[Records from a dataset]

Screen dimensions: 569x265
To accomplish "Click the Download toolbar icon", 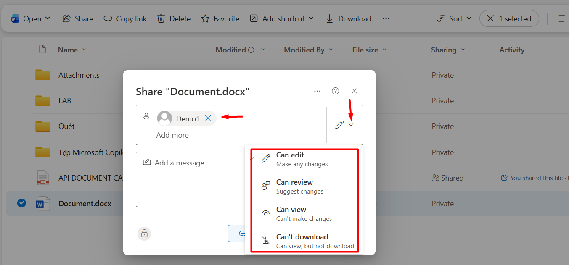I will [330, 19].
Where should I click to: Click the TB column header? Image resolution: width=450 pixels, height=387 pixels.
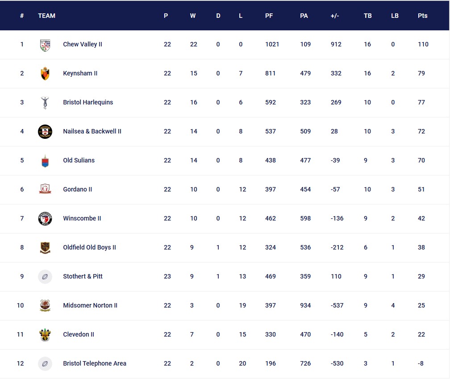tap(367, 16)
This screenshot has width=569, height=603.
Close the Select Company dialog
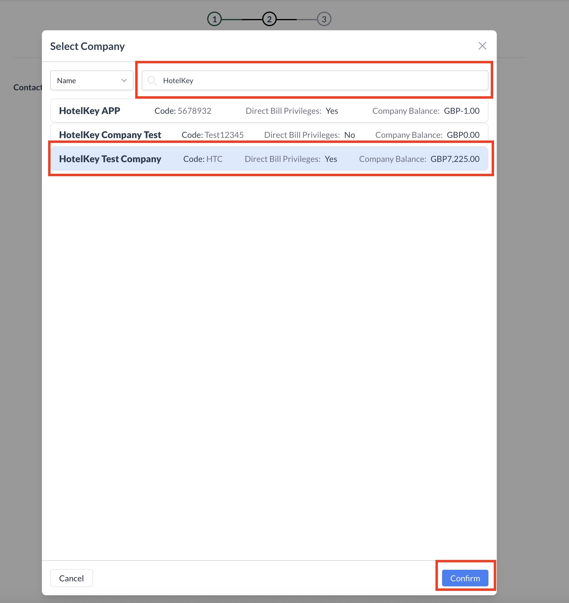(482, 46)
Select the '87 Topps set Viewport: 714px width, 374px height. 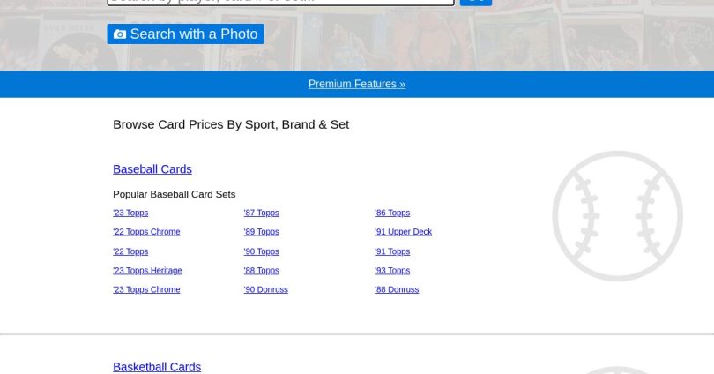click(261, 213)
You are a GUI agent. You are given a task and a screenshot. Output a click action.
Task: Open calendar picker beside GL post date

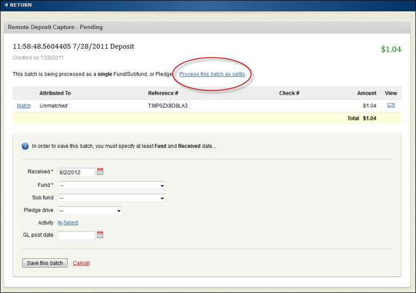100,235
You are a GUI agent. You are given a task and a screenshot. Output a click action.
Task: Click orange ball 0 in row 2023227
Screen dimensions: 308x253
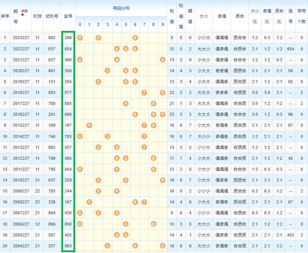pos(80,38)
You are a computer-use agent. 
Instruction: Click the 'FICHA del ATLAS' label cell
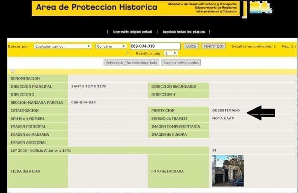coord(25,171)
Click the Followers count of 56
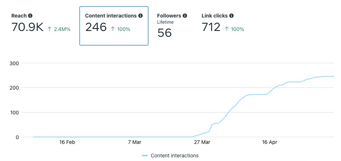Viewport: 341px width, 161px height. [x=164, y=33]
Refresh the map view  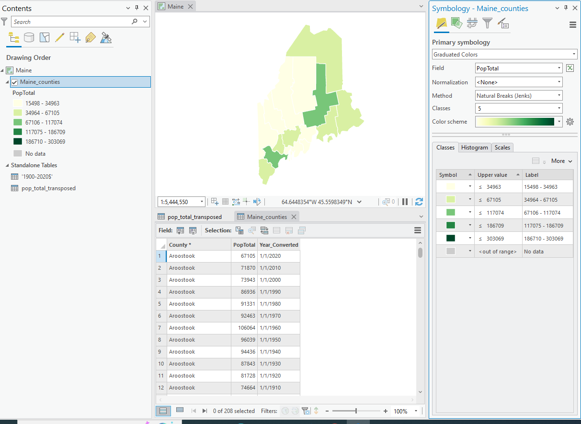(x=419, y=202)
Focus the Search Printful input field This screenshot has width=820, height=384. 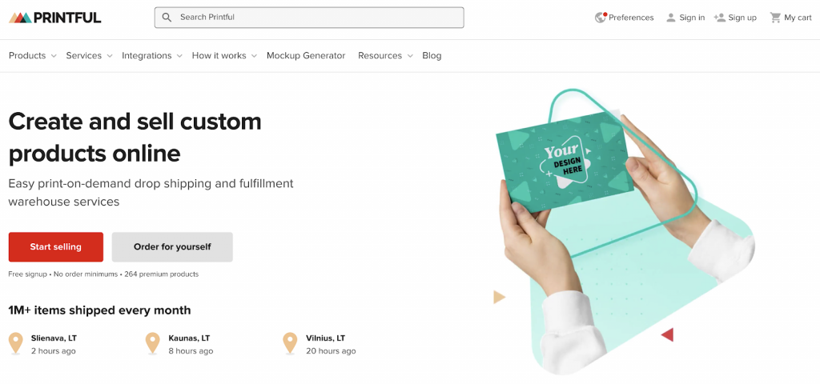[x=309, y=18]
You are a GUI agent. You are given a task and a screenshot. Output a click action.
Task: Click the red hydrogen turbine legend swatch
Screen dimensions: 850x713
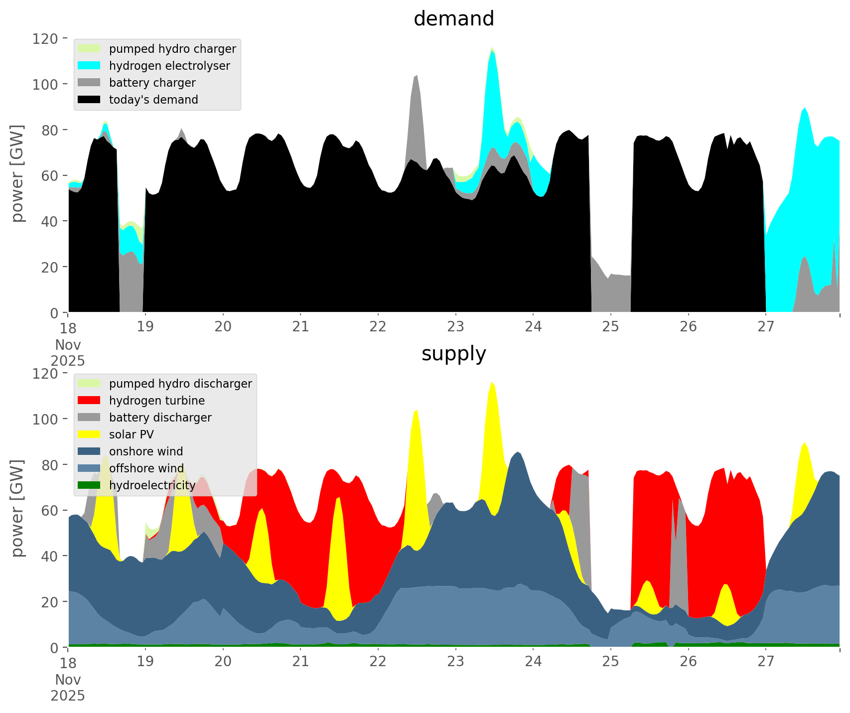click(x=89, y=401)
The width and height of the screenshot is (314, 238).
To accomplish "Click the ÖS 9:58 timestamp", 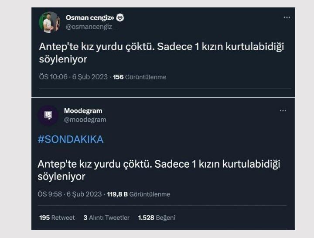I will (50, 194).
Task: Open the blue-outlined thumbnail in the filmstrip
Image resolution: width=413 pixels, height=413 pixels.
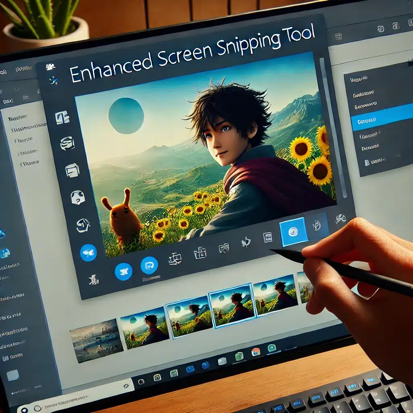Action: [x=231, y=305]
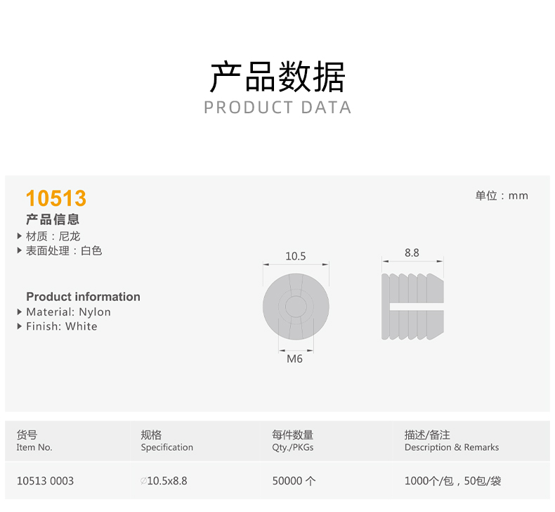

● Work request: Skip the pictures. Return exactly the lines from the one containing "Image resolution: width=413" through the end of the data above, both included, and nothing besides.

● Task output:
Image resolution: width=413 pixels, height=413 pixels.
Action: [x=231, y=305]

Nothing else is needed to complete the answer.